== Input

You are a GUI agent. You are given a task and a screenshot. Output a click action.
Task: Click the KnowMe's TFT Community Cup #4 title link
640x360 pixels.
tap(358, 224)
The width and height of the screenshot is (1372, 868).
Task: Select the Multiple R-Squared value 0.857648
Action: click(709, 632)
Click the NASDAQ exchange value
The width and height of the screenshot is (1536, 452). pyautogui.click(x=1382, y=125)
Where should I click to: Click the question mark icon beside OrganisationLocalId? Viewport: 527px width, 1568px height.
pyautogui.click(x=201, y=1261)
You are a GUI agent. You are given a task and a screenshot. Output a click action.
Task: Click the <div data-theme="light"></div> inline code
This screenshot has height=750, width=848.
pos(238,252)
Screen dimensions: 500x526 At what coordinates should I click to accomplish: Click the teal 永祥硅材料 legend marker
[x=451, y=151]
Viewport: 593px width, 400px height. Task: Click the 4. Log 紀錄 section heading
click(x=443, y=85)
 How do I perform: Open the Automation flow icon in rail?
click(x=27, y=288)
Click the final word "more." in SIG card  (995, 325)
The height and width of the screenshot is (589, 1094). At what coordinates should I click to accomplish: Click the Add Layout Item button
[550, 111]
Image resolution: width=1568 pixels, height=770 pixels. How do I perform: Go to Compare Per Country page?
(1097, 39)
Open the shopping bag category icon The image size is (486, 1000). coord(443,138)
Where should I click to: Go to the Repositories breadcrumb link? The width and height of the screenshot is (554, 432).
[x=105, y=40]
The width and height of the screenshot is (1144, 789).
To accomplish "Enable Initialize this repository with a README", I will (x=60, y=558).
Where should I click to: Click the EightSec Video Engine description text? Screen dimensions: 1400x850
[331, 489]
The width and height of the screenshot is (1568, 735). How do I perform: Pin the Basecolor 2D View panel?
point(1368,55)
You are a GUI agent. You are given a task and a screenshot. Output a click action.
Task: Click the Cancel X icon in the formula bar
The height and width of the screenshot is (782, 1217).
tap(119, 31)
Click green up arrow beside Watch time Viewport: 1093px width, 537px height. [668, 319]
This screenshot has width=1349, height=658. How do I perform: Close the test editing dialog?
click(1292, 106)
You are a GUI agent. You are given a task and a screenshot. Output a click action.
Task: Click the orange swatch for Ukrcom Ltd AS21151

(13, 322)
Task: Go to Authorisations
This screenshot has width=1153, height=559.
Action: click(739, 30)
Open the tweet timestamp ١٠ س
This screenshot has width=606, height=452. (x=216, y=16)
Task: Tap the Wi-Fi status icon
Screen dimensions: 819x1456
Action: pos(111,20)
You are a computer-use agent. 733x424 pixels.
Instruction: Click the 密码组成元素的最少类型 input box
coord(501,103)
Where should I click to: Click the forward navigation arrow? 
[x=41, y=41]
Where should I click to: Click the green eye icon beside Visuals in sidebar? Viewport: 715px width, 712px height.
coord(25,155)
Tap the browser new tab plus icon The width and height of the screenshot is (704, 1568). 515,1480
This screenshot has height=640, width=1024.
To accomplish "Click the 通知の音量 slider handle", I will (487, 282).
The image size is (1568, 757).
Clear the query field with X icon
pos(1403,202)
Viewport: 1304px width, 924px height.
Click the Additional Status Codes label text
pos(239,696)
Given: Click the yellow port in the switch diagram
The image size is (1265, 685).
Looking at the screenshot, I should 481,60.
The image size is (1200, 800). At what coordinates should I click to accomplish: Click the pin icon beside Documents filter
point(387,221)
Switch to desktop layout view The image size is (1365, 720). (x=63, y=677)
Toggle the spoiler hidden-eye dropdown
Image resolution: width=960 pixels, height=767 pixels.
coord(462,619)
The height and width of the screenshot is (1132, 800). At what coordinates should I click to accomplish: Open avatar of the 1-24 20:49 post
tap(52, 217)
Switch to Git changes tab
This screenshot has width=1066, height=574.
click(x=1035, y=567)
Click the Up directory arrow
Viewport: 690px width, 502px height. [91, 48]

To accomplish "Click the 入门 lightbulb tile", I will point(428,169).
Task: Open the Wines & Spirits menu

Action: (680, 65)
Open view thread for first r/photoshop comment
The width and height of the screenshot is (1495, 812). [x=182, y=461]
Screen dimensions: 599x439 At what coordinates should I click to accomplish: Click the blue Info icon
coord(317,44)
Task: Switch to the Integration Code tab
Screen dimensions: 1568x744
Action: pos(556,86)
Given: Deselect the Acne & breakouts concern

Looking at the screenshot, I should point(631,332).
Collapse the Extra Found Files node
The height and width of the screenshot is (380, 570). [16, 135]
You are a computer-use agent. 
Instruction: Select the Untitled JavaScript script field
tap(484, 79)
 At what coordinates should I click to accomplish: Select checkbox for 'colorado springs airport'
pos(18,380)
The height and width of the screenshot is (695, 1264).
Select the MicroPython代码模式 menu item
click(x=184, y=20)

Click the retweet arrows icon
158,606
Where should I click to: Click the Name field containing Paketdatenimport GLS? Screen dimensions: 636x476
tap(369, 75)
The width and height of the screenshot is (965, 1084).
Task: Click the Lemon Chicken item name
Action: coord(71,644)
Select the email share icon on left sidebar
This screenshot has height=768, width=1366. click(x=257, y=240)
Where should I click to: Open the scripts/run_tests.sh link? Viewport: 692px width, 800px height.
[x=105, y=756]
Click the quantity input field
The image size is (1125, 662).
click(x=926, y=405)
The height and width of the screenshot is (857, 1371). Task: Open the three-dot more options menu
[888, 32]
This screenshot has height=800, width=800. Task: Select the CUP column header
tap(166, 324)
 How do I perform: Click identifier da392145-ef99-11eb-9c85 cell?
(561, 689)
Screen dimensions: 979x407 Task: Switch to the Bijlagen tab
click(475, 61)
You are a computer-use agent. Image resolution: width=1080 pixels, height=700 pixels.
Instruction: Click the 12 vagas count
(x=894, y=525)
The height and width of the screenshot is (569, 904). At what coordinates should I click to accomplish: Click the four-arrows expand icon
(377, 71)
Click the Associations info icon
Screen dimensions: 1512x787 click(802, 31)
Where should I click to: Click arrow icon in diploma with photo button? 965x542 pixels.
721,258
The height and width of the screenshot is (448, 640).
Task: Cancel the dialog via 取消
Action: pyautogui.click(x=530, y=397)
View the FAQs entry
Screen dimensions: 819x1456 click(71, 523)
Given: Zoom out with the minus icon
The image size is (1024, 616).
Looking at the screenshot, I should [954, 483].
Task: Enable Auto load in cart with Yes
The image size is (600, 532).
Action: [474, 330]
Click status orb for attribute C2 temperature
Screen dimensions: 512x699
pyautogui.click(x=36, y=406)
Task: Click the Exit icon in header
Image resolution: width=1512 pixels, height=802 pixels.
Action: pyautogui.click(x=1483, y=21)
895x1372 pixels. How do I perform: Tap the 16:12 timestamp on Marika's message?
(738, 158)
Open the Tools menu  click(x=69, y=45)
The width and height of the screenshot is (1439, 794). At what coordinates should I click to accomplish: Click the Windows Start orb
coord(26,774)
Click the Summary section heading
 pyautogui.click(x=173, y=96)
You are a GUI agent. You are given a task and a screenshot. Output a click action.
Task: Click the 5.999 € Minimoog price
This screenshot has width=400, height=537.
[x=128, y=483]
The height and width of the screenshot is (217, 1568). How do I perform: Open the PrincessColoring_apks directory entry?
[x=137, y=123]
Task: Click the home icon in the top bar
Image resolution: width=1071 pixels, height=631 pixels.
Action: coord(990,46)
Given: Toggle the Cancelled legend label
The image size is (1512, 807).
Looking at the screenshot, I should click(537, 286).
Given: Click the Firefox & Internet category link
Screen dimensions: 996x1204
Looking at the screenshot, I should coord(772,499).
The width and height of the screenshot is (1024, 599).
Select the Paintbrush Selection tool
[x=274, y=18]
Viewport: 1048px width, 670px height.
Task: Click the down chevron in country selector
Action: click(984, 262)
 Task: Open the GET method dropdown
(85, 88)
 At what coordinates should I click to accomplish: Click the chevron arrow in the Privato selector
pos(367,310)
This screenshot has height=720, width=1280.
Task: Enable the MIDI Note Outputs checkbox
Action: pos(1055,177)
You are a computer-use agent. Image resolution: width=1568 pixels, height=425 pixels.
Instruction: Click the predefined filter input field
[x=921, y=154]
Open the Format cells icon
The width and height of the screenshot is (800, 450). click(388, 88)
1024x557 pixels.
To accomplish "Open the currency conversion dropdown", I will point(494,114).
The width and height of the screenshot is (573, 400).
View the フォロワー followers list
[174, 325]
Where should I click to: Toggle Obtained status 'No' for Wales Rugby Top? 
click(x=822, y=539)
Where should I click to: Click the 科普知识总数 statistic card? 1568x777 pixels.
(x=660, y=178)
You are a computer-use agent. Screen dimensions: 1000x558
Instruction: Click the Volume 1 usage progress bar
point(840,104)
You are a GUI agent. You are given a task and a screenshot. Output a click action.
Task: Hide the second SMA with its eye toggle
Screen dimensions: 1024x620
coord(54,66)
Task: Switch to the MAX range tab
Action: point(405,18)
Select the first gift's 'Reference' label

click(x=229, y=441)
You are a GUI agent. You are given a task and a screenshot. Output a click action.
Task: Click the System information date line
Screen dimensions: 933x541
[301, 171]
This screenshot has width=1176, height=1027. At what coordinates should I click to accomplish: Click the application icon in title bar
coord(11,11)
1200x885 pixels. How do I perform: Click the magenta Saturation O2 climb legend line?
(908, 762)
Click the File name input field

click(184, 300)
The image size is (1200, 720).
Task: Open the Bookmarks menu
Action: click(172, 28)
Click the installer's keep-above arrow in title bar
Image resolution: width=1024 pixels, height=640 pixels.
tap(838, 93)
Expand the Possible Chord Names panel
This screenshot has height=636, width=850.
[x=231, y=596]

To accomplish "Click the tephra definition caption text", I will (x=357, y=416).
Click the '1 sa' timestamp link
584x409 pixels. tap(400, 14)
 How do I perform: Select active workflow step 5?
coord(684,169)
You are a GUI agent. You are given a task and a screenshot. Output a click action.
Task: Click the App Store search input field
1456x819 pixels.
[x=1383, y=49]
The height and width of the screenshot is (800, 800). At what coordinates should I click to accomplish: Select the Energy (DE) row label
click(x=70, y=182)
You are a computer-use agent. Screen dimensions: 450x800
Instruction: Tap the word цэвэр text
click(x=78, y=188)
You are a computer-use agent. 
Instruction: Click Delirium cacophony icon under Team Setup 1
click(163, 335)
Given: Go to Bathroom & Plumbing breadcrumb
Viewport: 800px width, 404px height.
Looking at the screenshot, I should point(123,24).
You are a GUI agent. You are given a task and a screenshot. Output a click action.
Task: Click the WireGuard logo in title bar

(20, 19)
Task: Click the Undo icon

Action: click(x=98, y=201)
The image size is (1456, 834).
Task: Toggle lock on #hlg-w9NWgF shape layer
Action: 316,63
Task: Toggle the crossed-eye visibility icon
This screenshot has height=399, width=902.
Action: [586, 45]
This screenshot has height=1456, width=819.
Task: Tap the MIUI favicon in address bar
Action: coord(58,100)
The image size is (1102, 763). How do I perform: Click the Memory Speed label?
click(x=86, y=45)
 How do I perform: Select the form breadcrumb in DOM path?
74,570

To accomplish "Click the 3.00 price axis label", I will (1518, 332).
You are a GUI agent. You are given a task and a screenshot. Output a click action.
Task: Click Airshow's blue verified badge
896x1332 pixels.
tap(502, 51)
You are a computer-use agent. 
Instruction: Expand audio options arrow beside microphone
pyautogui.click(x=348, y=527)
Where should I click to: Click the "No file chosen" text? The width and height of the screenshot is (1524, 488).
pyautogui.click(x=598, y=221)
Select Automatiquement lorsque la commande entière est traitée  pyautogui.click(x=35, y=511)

====

• Exercise aim
The reply should consist solely of the lines of the data, exact, from the opening line through the line with "Task: Click the KnowMe's", inclusive.

• Written solution
You are a GUI agent. You are given a task and a screenshot. Output a click action.
Task: Click the KnowMe's TFT Community Cup #4 title link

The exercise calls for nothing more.